_Consigne écrite A_:
Répondez aux questions suivantes à partir du texte sur les élections en Libye :
(i) Dans quel pays les discussions politiques se tiennent-elles toute la semaine ?
(ii) Quel camp se trouve dans l'Est ?
(iii) Dans quel délai les élections doivent-elles se tenir ?
_Consigne écrite B_:
Prolongez le texte sur les élections en Libye en reprenant après sa dernière phrase.

La Libye encore loin des élections générales
12 novembre 2020Des élections en Libye pour pacifier le pays après près de dix ans de conflit. Elles ont été annoncées ce mercredi (12.11.2020) par l'ONU. Une annonce alors que des discussions politique se tiennent en Tunisie toute la semaine.
Les deux camps principaux qui s'affrontent sur le terrain, le Gouvernement d'union nationale (GNA) de Tripoli et le camp du général Khalifa Haftar dans l'Est, sont réunis à la même table.
Ces élections doivent se tenir dans les dix-huit mois. Elles sont annoncées comme "crédibles, justes, inclusives et libres", par l'émissaire par intérim de l'ONU en Libye. Stephanie Williams se veut très optimiste. "C'est la meilleure occasion pour mettre fin aux divisions", estime-t-elle.

_Données fournies_:
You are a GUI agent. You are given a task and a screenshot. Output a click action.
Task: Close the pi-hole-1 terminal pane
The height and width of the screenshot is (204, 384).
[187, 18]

_Corrigé A_:
(i) En Tunisie.
(ii) Le camp du général Khalifa Haftar.
(iii) Dans les dix-huit mois.

_Corrigé B_:
Une annonce pas nouvelle
"L'annonce d'élections est importante parce que les Libyens veulent choisir leurs représentants", confirme aussi Roumiana Ougartchinska, journaliste spécialiste de la Libye et auteure du livre "Pour la peau de Kadhafi" en 2013.
"Ils ne souhaitent plus que les dirigeants soient choisis par des puissances étrangères, ou dans les couloirs ou les salles de réception d'hôtel luxueux, que ce soit à Tunis, au Maroc ou à Genève", explique–t-elle.
Mais Roumiana Ougartchinska le rappelle : des telles annonces ont eu lieu déjà par le passé. En 2018 ou même 2019… Sans action véritable par la suite.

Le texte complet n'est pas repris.